PROVIDED ENTRIES =>
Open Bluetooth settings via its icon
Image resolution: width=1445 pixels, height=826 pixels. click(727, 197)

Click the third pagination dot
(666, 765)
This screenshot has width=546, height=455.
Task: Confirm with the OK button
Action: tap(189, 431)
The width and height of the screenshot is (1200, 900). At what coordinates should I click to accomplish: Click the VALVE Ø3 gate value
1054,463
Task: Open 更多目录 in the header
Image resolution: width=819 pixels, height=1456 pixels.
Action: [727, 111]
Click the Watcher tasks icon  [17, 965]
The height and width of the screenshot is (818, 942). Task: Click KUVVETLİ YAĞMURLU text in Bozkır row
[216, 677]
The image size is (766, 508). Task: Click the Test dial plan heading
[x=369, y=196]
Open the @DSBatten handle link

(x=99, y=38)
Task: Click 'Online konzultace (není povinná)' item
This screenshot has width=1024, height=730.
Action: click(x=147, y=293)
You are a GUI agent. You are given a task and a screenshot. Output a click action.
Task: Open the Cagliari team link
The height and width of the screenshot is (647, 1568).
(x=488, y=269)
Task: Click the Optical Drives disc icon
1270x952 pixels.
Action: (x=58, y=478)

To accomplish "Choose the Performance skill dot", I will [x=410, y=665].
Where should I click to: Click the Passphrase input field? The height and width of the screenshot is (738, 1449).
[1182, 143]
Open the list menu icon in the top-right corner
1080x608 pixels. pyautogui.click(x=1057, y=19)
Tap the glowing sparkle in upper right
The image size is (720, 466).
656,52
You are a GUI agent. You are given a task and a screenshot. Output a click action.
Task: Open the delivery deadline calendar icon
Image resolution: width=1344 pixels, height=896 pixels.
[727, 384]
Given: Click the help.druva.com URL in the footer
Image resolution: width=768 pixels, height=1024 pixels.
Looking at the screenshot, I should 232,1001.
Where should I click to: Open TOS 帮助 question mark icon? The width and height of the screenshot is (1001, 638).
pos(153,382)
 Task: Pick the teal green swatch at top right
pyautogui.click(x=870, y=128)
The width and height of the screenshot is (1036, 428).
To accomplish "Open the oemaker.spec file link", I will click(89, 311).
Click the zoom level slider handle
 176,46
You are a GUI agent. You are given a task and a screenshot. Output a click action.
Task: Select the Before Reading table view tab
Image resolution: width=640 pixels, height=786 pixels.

WORK INSTRUCTIONS => Each entry above needs to be retyped exactly as it appears.

SOLUTION TO THIS PROBLEM =>
Open Bluetooth settings via its icon
Image resolution: width=1445 pixels, height=826 pixels. click(727, 197)

Click the third pagination dot
(666, 765)
This screenshot has width=546, height=455.
Task: Confirm with the OK button
Action: tap(189, 431)
The width and height of the screenshot is (1200, 900). At what coordinates should I click to accomplish: Click the VALVE Ø3 gate value
1054,463
Task: Open 更多目录 in the header
Image resolution: width=819 pixels, height=1456 pixels.
Action: [727, 111]
Click the Watcher tasks icon  [17, 965]
The height and width of the screenshot is (818, 942). Task: Click KUVVETLİ YAĞMURLU text in Bozkır row
[216, 677]
The image size is (766, 508). Task: Click the Test dial plan heading
[x=369, y=196]
Open the @DSBatten handle link

(x=99, y=38)
Task: Click 'Online konzultace (není povinná)' item
This screenshot has width=1024, height=730.
Action: click(x=147, y=293)
You are a GUI agent. You are given a task and a screenshot. Output a click action.
Task: Open the Cagliari team link
The height and width of the screenshot is (647, 1568).
(x=488, y=269)
Task: Click the Optical Drives disc icon
1270x952 pixels.
Action: (x=58, y=478)

To accomplish "Choose the Performance skill dot", I will [x=410, y=665].
Where should I click to: Click the Passphrase input field? The height and width of the screenshot is (738, 1449).
[1182, 143]
Open the list menu icon in the top-right corner
1080x608 pixels. pyautogui.click(x=1057, y=19)
Tap the glowing sparkle in upper right
The image size is (720, 466).
656,52
You are a GUI agent. You are given a task and a screenshot. Output a click action.
Task: Open the delivery deadline calendar icon
Image resolution: width=1344 pixels, height=896 pixels.
[727, 384]
Given: Click the help.druva.com URL in the footer
Image resolution: width=768 pixels, height=1024 pixels.
Looking at the screenshot, I should 232,1001.
Where should I click to: Open TOS 帮助 question mark icon? The width and height of the screenshot is (1001, 638).
pos(153,382)
 Task: Pick the teal green swatch at top right
pyautogui.click(x=870, y=128)
The width and height of the screenshot is (1036, 428).
To accomplish "Open the oemaker.spec file link", I will click(89, 311).
Click the zoom level slider handle
 176,46
You are a GUI agent. You are given a task and a screenshot. Output a click action.
Task: Select the Before Reading table view tab
Image resolution: width=640 pixels, height=786 pixels.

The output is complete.